The small family moved around America as Leo took engineering work before permanently settling in Los Angeles,then a haven for European refugees. Always industrious, Hedy was able to obtain a bank loan to purchase a small apartment building and rent out some of the units to tenants. Hedy and Leo divorced in 1947, and Hedy proved to be an enterprising spirit. In the 1950s, she even created a line of whimsical hand sewn stuffed animals called Hollyfornia Creations.
However, Hedy never forgot the life and inheritance that had been stolen from her. For 50 years, she repeatedly filed art claims with the Czech and German governments, using photos and surviving family members’ testimony to prove ownership.
With her modest funds, Hedy hired expensive international lawyers and traveled to Europe repeatedly in an attempt to track down her family’s collection. In the 1960s, Liz joined in the search and brought her daughter Cheryl along. Together, the three-generations toured Austrian salt mines, where Nazis reportedly hid looted art, and visited the Bloch family home in Brno searching for clues.
Although Hedy would receive modest reparations and payments from the Blochs’ confiscated bank accounts and property, she was never able to recover Loth’s Isaac Blessing Jacob or her family’s other lost artistic treasures. She died in 1997.
But her daughter and granddaughter were not finished. In the early 2000s, Liz took up the family’s quest. “n 2001, a claim was filed with the Art Loss Register. That claim led to theHolocaust Claims Processing Office.
“It took about 20 years until this very brilliant attorney, Rebecca Friedman, finally started looking into…the Czech claims, that things really started to roll along,” Cheryl says. “In about 2019, she called me with this great news that the Loth painting has shown up at the Dorotheum for auction, and they contacted her because we had a claim. It was really at that point that the hard work started because they had the painting, we knew we were heirs, we had to prove to them that we were the heirs.”
Using Hedy’s meticulous records, her decades of legal correspondence, and the photos she had spirited away, the family was able to prove that Isaac Blessing Jacob was rightfully theirs.
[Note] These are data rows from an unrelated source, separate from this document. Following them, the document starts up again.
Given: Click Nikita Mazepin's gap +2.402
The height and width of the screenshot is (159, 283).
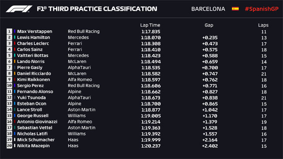Looking at the screenshot, I should (210, 146).
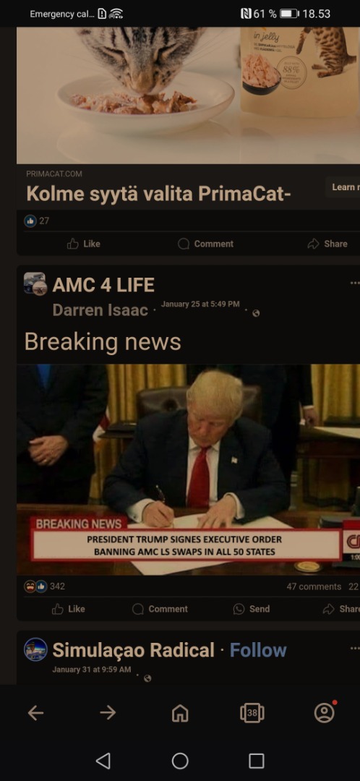Share the PrimaCat ad post
The image size is (360, 781).
[327, 244]
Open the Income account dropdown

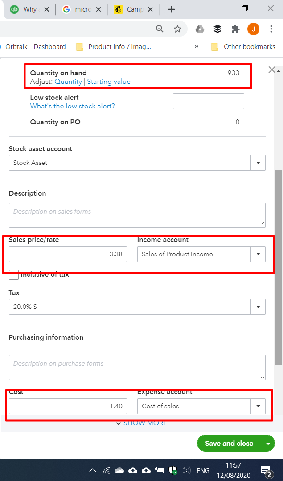click(258, 254)
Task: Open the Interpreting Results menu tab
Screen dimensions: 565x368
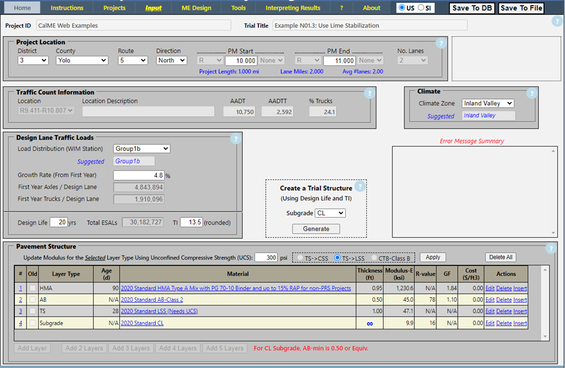Action: point(293,8)
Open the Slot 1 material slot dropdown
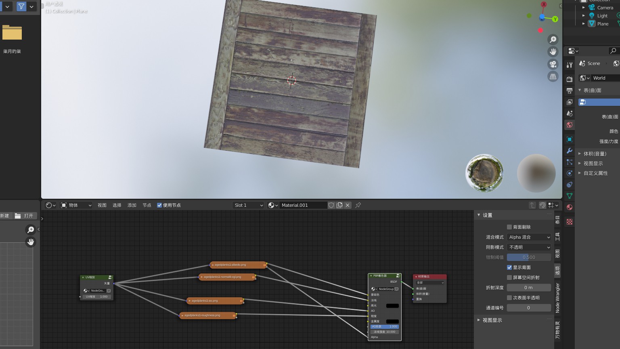Image resolution: width=620 pixels, height=349 pixels. click(248, 205)
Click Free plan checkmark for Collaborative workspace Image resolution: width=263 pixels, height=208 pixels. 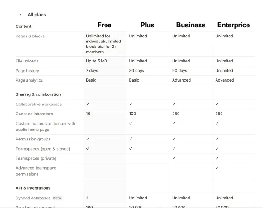[x=88, y=104]
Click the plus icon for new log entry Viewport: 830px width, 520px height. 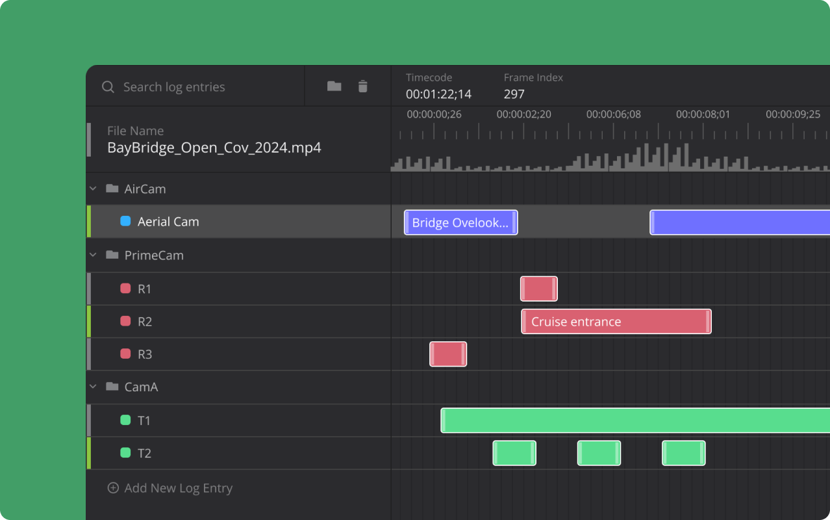coord(113,488)
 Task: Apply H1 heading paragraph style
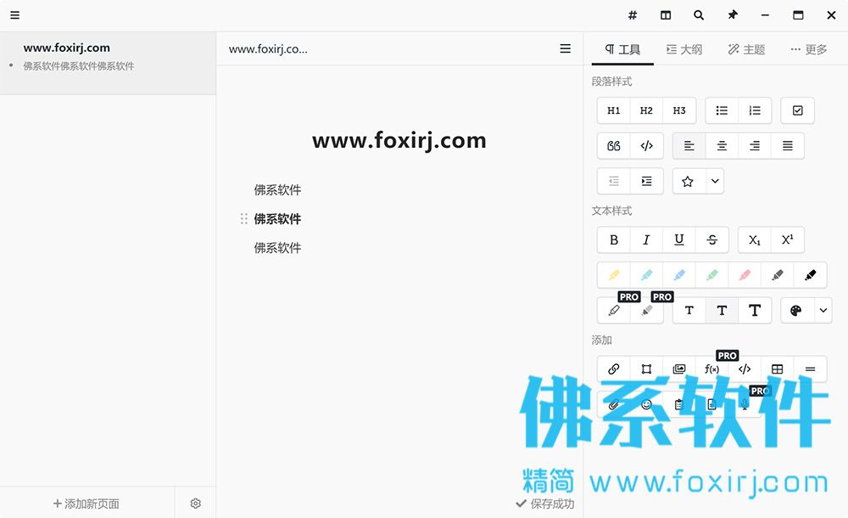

In 2020, the painting was finally returned to the Bloch family. In February, four paintings Johann Bloch had been forced to “donate” to the National Gallery Prague were also returned to Cheryl at an official restitution ceremony.
While much of the Bloch collection remains lost, Isaac Blessing Jacob is the centerpiece of RECLAIMED: A Family Painting, hanging in a recreation of the Bloch family dining room, filled with mementoes and artifacts from the family’s century long odyssey.
“This painting has brought my mother and I even closer together. I'm grateful for the journey that this painting brought in my life, and the deeper understanding of everything she went through,” Cheryl Bernstein says. “I am grateful to the Skirball for allowing us to put it here, where I knew it would be honored in the way that I felt my grandmother deserved and my mother deserved. Grandma worked on this her entire life.”